== MATERIAL FOR THIS TASK ==

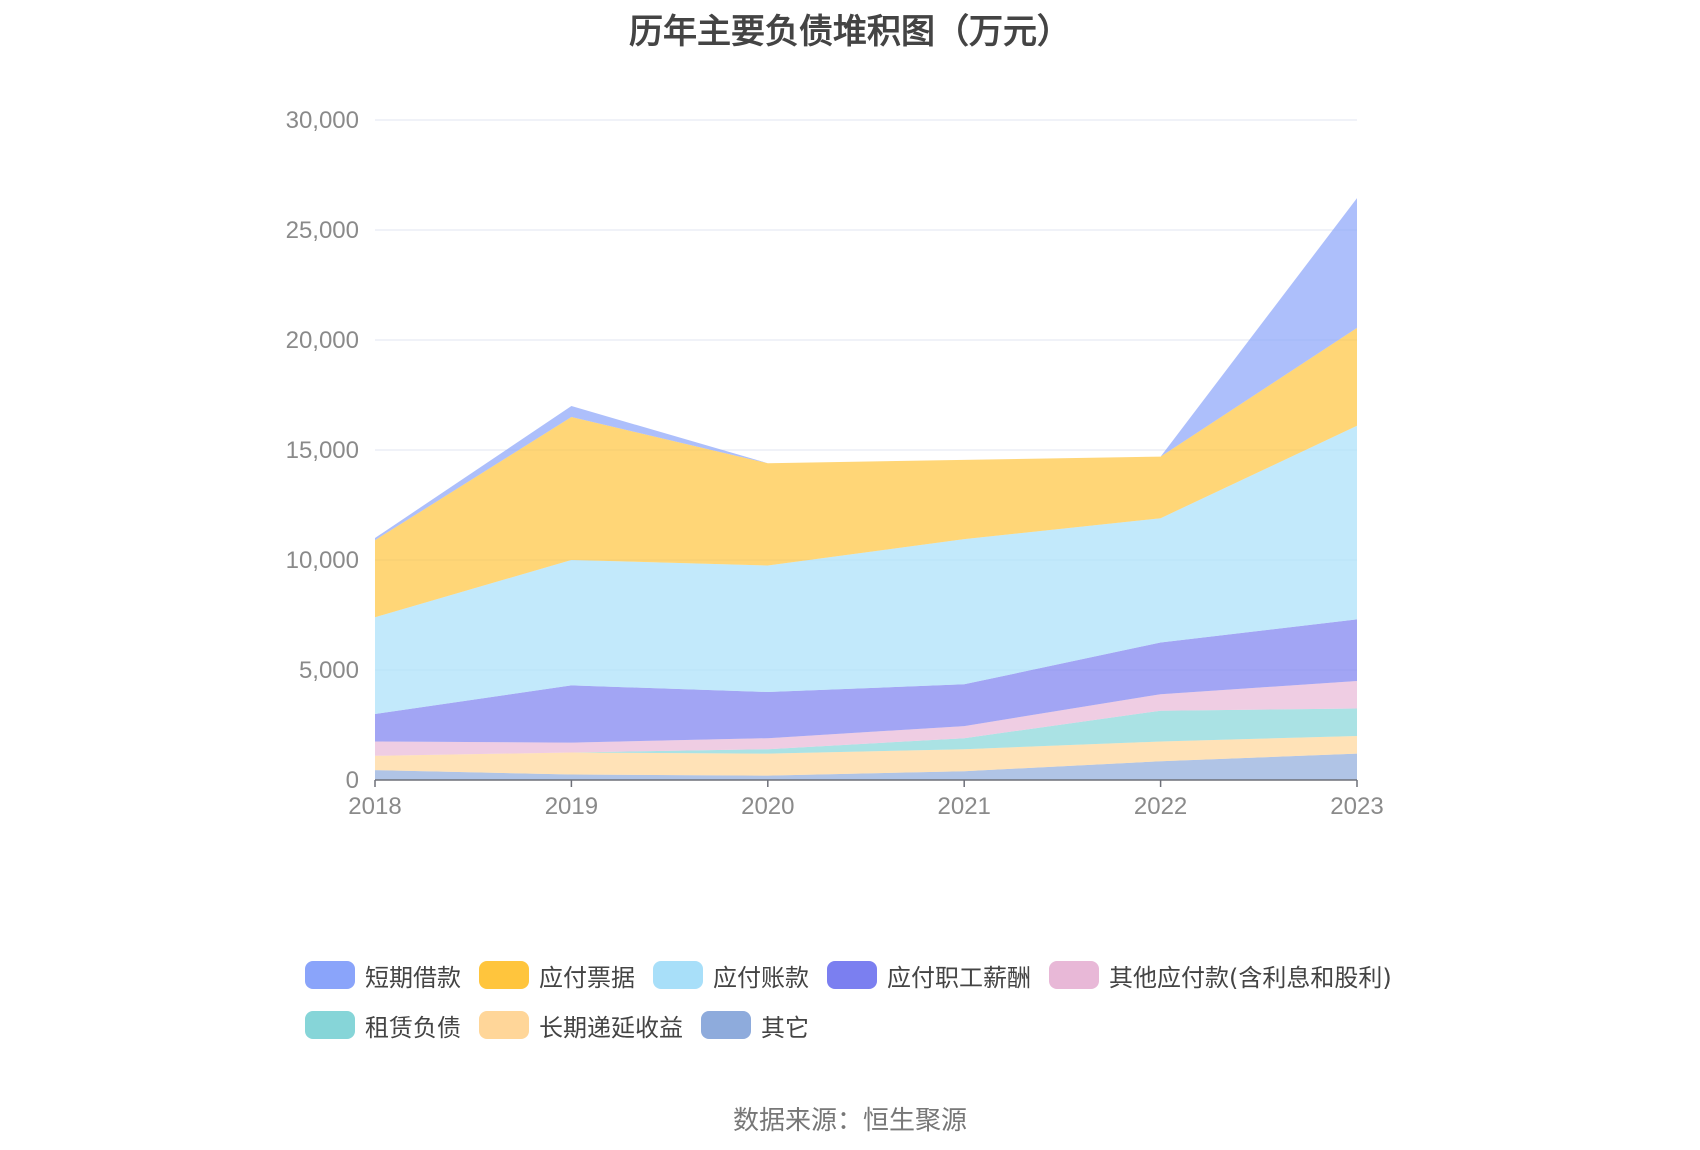 This screenshot has height=1150, width=1700. I want to click on area-长期递延收益, so click(866, 756).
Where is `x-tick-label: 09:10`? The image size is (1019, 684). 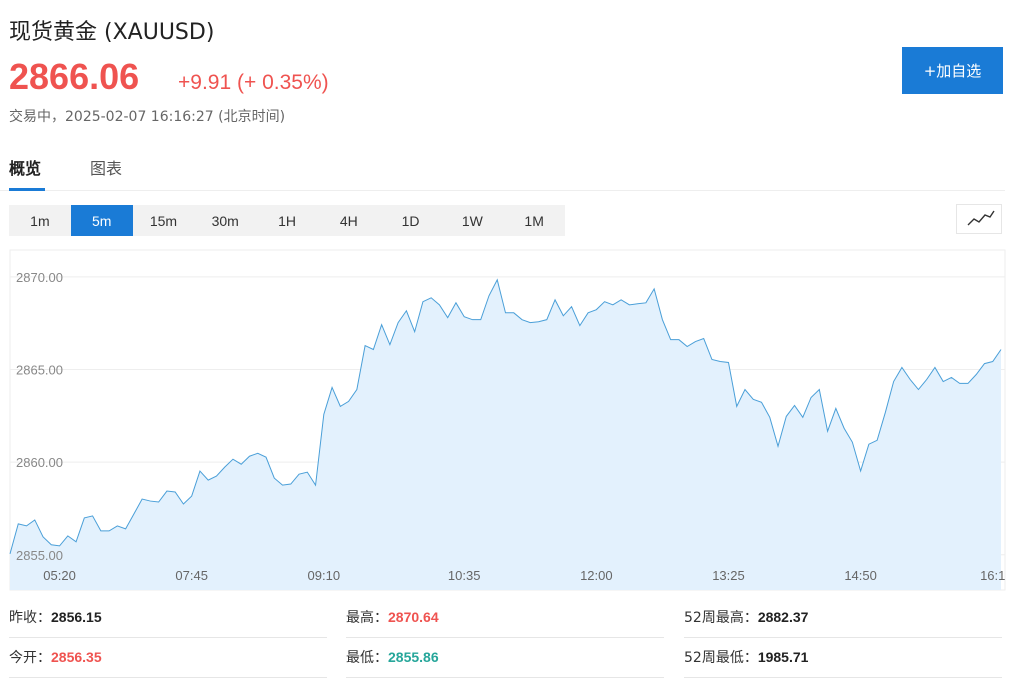
x-tick-label: 09:10 is located at coordinates (324, 576).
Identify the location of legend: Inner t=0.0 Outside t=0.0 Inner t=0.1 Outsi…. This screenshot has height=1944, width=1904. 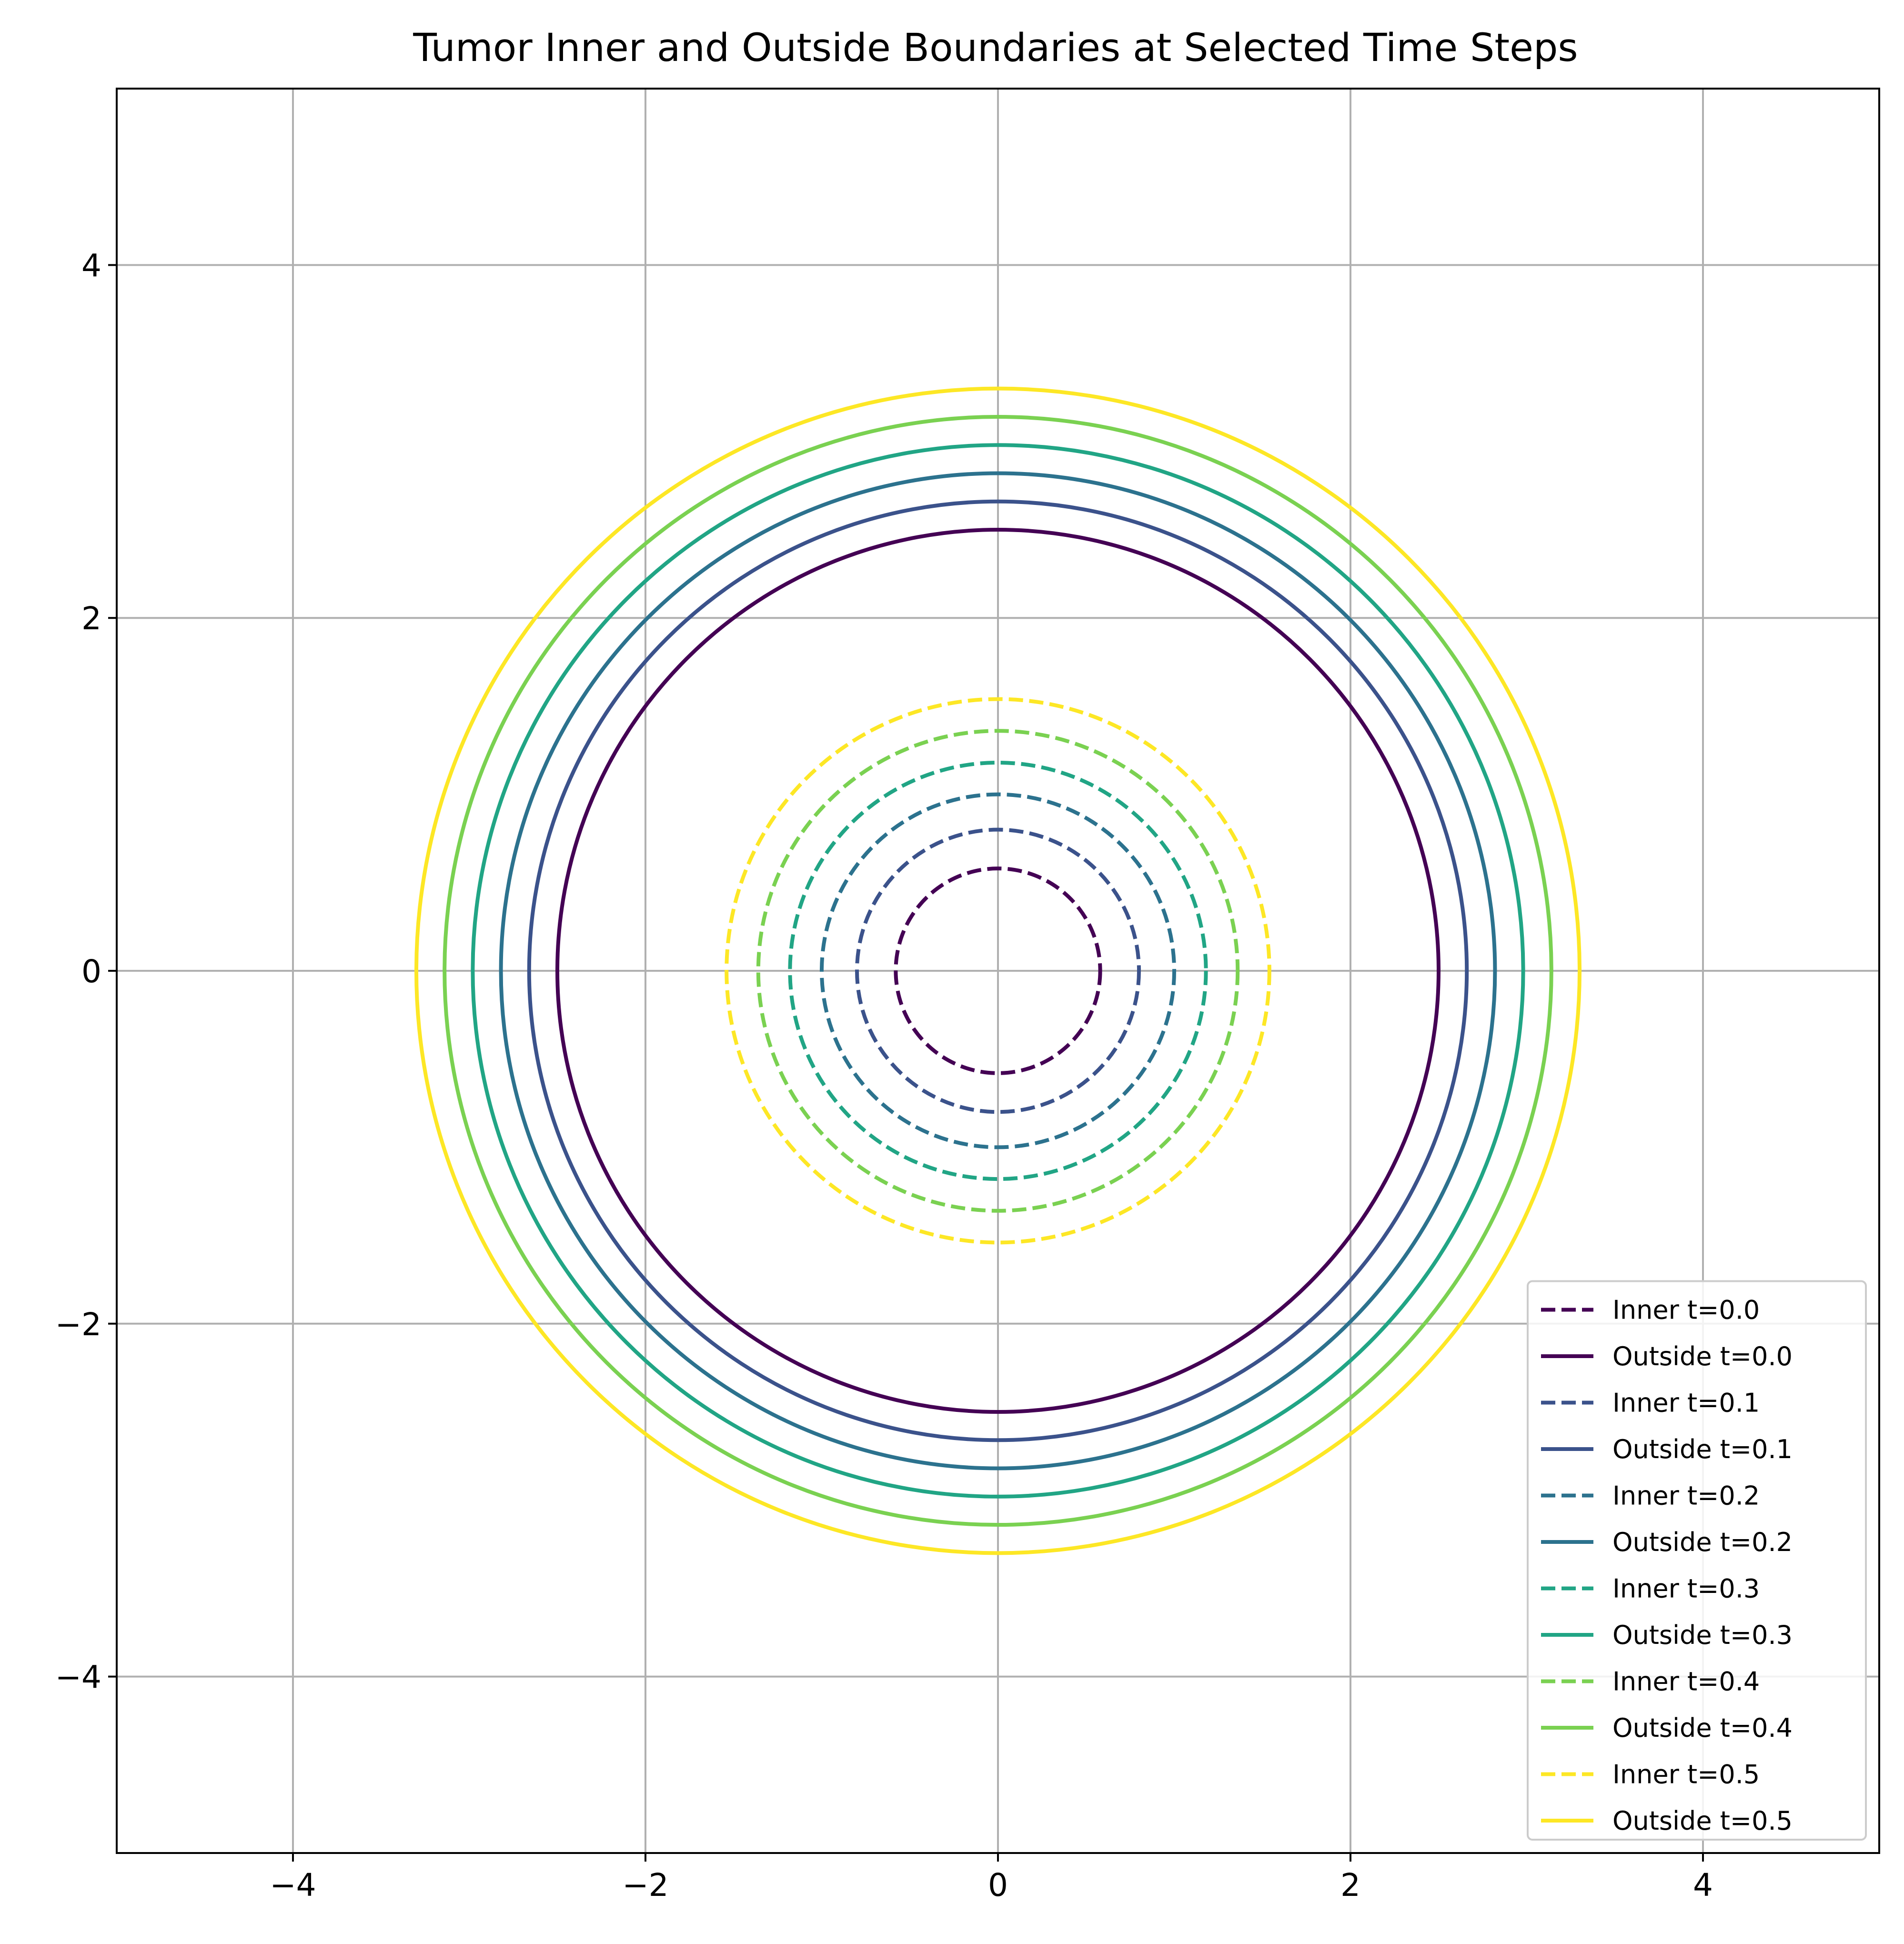
(1697, 1560).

===

** WORK TO BE COMPLETED **
Copy all of the records above verbatim, leaving out the pictures.

** SOLUTION TO THE PROBLEM **
 This screenshot has height=1150, width=1700. I want to click on area-长期递延收益, so click(866, 756).
Where is `x-tick-label: 09:10`? The image size is (1019, 684). 
x-tick-label: 09:10 is located at coordinates (324, 576).
Identify the location of legend: Inner t=0.0 Outside t=0.0 Inner t=0.1 Outsi…. This screenshot has height=1944, width=1904. 
(1697, 1560).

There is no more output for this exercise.